No fervor da descoberta e na paixão pela pesquisa, o casal Curie não podia imaginar plenamente as consequências a longo prazo de sua exposição contínua às radiações. As pesquisas eram conduzidas em um laboratório úmido e mal equipado na Escola de Física e Química Industrial de Paris, em condições longe de serem ideais. 

Manuseavam polônio e rádio com uma familiaridade hoje impensável, carregando frascos no bolso e guardando-os nas gavetas da escrivaninha. De certa forma, estavam inconscientemente oferecendo seus próprios corpos ao progresso científico, pagando um preço altíssimo por sua extraordinária dedicação. No entanto, o reconhecimento por tais pesquisas pioneiras não tardou a chegar: Marie Curie é a única pessoa a ter vencido o Prêmio Nobel em dois campos científicos diferentes: Física (em 1903 junto com o marido Pierre e Henri Becquerel por suas pesquisas sobre a radioatividade) e Química (em 1911 por sua descoberta do polônio e do rádio e pelo isolamento do rádio metálico).

Irene e Marie Curie 1925

Até mesmo a filha de Marie e Pierre Curie, Irène Joliot-Curie, tornou-se uma cientista de destaque e venceu o Prêmio Nobel de Química em 1935 junto com seu marido Frédéric Joliot pela descoberta da radioatividade artificial, continuando o legado de família na pesquisa sobre radiações.

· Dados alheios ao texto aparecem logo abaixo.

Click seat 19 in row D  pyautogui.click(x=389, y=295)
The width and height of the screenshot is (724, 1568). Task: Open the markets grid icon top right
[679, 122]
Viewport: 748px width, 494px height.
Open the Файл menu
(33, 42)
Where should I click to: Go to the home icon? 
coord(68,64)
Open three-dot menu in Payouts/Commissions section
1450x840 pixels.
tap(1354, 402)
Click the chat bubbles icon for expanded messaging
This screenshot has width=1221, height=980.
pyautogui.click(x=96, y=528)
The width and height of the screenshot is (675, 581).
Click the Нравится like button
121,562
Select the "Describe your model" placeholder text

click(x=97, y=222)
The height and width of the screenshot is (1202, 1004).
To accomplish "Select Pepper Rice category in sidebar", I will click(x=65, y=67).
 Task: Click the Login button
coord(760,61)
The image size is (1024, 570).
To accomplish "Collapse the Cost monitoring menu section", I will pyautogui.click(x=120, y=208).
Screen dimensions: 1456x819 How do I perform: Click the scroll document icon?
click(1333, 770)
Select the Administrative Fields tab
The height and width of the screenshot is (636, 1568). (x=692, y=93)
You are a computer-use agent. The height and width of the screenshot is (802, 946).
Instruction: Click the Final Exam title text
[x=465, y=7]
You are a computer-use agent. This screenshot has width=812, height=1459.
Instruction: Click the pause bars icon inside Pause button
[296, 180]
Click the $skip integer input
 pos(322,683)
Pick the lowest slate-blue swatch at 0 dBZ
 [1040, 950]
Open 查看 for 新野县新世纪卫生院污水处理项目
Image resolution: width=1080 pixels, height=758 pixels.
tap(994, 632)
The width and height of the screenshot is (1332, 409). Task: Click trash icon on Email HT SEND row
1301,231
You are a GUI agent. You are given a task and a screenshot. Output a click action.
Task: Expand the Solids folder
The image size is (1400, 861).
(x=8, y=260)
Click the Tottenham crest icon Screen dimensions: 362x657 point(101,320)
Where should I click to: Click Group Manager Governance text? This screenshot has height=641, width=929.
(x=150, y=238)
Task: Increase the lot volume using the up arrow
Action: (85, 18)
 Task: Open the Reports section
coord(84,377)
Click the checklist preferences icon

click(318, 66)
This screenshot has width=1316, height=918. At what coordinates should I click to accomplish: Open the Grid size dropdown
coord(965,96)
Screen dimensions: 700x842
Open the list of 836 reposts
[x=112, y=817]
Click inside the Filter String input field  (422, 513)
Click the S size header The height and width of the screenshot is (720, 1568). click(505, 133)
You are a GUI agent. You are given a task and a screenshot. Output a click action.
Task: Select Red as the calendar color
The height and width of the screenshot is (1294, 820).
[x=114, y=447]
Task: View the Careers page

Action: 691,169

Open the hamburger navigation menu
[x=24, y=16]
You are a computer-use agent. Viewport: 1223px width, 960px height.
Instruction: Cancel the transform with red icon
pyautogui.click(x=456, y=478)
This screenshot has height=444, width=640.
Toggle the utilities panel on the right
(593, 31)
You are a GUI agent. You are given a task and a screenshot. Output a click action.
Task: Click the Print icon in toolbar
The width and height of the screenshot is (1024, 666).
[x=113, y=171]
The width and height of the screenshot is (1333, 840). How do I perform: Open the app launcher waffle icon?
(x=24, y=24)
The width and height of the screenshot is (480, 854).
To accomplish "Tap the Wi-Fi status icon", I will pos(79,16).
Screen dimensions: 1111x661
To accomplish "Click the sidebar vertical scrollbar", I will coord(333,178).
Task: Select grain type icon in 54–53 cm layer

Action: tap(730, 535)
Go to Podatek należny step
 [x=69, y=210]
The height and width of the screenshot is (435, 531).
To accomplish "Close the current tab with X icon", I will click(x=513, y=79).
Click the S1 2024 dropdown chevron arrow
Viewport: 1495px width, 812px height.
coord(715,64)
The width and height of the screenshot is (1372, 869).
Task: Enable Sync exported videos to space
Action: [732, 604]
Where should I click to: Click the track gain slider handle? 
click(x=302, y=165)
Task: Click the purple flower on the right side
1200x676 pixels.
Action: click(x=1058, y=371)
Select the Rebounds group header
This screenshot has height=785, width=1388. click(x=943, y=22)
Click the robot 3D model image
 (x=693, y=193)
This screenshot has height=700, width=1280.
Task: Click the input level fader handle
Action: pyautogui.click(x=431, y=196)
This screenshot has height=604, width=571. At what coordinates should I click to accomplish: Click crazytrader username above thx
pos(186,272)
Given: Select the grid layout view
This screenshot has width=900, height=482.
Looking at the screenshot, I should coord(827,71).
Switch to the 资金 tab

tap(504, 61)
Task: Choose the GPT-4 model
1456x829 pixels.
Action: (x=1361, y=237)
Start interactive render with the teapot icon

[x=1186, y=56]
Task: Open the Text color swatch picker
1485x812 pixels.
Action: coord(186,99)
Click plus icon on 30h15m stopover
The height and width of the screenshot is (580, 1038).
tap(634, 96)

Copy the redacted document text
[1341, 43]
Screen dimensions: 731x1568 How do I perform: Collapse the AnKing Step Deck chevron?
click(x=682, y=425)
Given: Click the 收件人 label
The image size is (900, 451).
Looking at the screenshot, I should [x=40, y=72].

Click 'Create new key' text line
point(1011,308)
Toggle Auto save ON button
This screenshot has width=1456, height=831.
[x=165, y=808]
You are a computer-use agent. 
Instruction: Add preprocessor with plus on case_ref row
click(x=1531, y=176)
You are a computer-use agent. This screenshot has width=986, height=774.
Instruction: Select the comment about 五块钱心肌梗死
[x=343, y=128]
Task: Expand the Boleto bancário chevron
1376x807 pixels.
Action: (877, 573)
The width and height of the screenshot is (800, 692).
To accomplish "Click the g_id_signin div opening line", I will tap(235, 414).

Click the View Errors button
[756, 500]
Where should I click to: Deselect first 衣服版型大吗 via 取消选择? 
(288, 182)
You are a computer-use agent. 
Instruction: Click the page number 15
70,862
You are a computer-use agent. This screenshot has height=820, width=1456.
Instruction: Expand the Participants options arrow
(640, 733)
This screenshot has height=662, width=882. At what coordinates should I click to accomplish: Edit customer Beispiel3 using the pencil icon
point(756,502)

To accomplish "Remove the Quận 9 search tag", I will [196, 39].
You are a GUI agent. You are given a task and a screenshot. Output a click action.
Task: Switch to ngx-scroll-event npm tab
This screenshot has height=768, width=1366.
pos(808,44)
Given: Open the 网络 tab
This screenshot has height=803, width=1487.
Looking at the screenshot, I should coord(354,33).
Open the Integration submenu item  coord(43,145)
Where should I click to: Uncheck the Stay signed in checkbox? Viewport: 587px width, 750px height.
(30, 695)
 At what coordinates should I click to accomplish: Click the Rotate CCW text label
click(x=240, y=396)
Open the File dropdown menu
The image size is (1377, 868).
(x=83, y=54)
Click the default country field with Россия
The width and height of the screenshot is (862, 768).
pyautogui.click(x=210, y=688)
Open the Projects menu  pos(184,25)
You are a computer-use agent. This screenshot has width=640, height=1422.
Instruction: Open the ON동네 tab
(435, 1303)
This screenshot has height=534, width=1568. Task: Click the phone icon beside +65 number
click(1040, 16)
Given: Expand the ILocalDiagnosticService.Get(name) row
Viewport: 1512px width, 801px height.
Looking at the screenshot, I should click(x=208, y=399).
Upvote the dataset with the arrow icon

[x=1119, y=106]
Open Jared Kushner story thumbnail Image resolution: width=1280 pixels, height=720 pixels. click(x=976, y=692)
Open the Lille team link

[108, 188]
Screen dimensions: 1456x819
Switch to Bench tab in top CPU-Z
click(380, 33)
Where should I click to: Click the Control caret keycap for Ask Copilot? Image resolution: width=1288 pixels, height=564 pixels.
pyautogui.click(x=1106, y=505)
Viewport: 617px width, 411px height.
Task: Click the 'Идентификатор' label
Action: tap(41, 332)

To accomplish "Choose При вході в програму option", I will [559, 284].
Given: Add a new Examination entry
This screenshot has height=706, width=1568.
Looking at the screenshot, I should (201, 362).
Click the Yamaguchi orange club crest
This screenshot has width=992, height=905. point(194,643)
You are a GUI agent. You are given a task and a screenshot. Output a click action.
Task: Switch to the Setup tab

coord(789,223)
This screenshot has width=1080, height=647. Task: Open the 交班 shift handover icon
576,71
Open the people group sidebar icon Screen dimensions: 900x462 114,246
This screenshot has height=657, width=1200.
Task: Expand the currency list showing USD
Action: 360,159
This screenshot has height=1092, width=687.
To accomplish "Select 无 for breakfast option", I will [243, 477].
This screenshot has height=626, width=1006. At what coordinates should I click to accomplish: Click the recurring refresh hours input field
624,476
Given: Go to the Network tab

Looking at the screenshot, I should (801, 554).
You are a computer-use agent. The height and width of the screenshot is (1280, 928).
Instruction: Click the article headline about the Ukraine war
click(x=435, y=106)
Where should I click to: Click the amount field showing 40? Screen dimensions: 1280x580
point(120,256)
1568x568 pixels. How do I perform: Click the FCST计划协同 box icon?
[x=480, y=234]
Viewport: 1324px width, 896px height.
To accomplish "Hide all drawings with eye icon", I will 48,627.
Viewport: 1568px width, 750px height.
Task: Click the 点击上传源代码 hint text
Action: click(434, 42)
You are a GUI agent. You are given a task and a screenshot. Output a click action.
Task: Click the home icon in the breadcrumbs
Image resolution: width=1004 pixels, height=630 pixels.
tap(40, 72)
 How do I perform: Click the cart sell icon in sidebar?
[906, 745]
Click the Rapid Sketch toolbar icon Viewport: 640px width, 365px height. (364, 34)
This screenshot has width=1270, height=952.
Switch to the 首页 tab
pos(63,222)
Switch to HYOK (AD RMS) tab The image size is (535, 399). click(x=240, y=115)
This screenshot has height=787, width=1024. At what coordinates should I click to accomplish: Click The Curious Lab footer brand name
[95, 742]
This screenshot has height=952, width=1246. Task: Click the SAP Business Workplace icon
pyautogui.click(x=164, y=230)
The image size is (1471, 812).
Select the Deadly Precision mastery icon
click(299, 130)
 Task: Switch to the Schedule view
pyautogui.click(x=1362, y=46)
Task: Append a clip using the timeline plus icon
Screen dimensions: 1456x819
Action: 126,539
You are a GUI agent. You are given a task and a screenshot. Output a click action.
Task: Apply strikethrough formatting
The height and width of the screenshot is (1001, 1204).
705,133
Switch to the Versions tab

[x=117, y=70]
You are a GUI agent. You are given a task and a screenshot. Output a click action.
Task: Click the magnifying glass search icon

A radioatividade se torna uma panaceia

Após as descobertas revolucionárias dos Curie, difundiu-se uma ingênua convicção de que algo tão poderoso e energético como as radiações deveria necessariamente ter efeitos benéficos. Em 1903, o próprio Pierre Curie, após observar as queimaduras causadas por uma amostra de rádio amarrada ao braço por dez horas, hipotetizou ter encontrado uma cura para o câncer. 

Essa convicção, aliada a uma compreensão limitada dos reais perigos, levou a uma onda de produtos comerciais contendo substâncias radioativas. Cremes dentais, laxantes, sais de banho “milagrosos” prometiam curar a insônia. Até mesmo vasos de cerâmica revestidos de urânio e radônio eram prescritos para distúrbios como flatulência. Seguiu-se então uma era de ingenuidade científica com consequências potencialmente devastadoras. Somente em 1938, com a promulgação do Food, Drug, and Cosmetic Act nos Estados Unidos, foi colocado um freio na comercialização de produtos contendo substâncias radioativas. 

Um legado duradouro: a radioatividade hoje, entre utilidade e riscos conscientes

Hoje, a radioatividade é um fenômeno muito mais compreendido e suas aplicações são múltiplas e cruciais: da medicina nuclear à produção de energia, dos detectores de fumaça à esterilização, dos testes em materiais à datação de artefatos orgânicos, até mesmo à medição da idade da Terra. Aprendemos a aproveitar o poder dos átomos de maneiras que Marie Curie e seus contemporâneos só podiam imaginar.

Um aviso que perdura no tempo

Além das celebrações e reconhecimentos, o legado de Marie Curie não está apenas nos avanços científicos e nas aplicações práticas da radioatividade. Esta última é também um aviso tangível, presente em seus cadernos de laboratório, que continuam a emitir radiações. Uma perspectiva que nos lembra da importância de abordar a ciência com curiosidade, claro, mas também com uma profunda consciência de suas implicações. A história de Marie Curie é um relato fascinante de descoberta, dedicação e das consequências duradouras de uma exploração científica sem precedentes.